It is Jeffrey Donaldson's misfortune that unfailing good manners and near-perfect control of his temper make him seem sanctimonious, not saintly. Even the resemblance to Daniel O'Donnell that he good-naturedly acknowledges works against him: what might be called eternal boyishness is seen as prissiness, writes Fionnuala O Connor.
But "little Jeffrey", as Ian Paisley demeans him, is now in his 40th year and youth's promise has tarnished. Jeffrey has never openly challenged David Trimble for the post of Ulster Unionist leader. "He knows on most occasions he wouldn't have won," says an unfriendly insider. "The one time he might have, when Martin Smyth ran against David instead, Jeffrey bottled it." In the 10 special meetings of the 900-strong policy-making Ulster Unionist Council which he has helped convene, motions criticising Trimble have been narrowly defeated. Donaldson and a diminishing band of associates then regroup and try again.
The most damaging criticism is that he lacks nerve, wounds but fails to strike. His many enemies claim now that he was pushed into calling for next Monday's meeting by the party's anti-Agreement old guard, fearful that the cancellation of the Assembly election may preserve Trimble.
Above all, it is Donaldson's insistence that love of party motivates him, not ambition to be Ulster Unionist leader, that makes unionists spit and nationalists swear. He didn't always have that effect. There was a moment in the talks that preceded negotiation of the Good Friday agreement when Jeffrey Donaldson seemed the most open-minded Ulster Unionist at the table.

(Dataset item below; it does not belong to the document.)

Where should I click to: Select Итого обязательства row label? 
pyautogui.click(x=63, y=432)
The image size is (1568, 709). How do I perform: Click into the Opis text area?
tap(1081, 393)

For a while, some in Foreign Affairs dreamed that "young Jeffrey" might become an energetic power-sharer. As one nationalist said: "He engages with arguments,where others won't." That was before Sinn Féin arrived in talks. It seems a long time ago.
Some recall Donaldson becoming steadily more hardline. Another unionist thinks "the mask of liberalism dropped when he got the Lagan Valley seat." He became MP for Lagan Valley in May 1997, succeeding his patron and mentor, former Ulster Unionist leader Jim Molyneaux, who thought unionists' best hope was to do nothing and memorably called the peace process the most "destabilising" development in his lifetime.
In January 1998, Donaldson upstaged David Trimble during a television press conference in the most brazen way possible, by tearing in half the Framework document - bystanders noted that he'd half-torn it in advance - that prefigured negotiations but daringly suggested a "dynamic" towards Irish unification. When agreement was reached on Good Friday, Jeffrey walked out angrily, as did other youthful members of the UUP team. The departure perfectly represented unionist ambivalence towards the Agreement, then and since: almost 50 per cent opposed from the outset.
The final break with Trimble apparently came when the younger man realised prisoners would get early release whether paramilitaries decommissioned or not. The story persists that Jeffrey is strongly influenced by his wider family, which lost two relatives in the RUC to IRA bomb and bullet, and insisted he must not be implicated in the release deal. It is still Donaldson's most telling complaint, resonating powerfully in the part of the unionist soul that believes only God should forgive, and with a good many others who will always resent the bargain won by gunmen.
But the Donaldson whose objections helped ensure that Ulster Unionism would never make the best of the Agreement has changed in the process. What he really wants is unclear. "Have you ever heard me say I want to be leader of the party?" he laughed in a recent radio programme, mocking the idea. If not that, what?
Trimble's methods of surviving the war of attrition are costly. At the last special Council meeting in September 2002, he moved on to Donaldson's ground, merging their two resolutions. The secret fear in London and Dublin is that he'll do the same thing again next Monday - which would effectively leave no pro-Agreement unionism.
Yet Donaldson has seemed lonely and rattled, alternating priorities between what he characterises as equally dread outcomes: the prospect that demilitarisation would scrap the largely Protestant "'home units" of the Royal Irish Regiment, and the Republic "interfering" in Northern Ireland's internal affairs, as allegedly outlined in the two governments' Joint Declaration on implementing the Agreement.
Donaldson blames bad negotiation for both, fingering Trimble and Sir Reg Empey. Empey and others have hit back. The charges seem flat: Dublin involvement is now a given. Jeffrey's latest misjudgement may be his half-voiced, then semi-withdrawn intention to quit the party if Monday goes against him. Few believe him.
The next to worst scenario for Ulster Unionism is that on Monday Jeffrey loses again, but stays. The worst is that he wins and takes the party back to Molyneaux-land: or that David Trimble meets him halfway.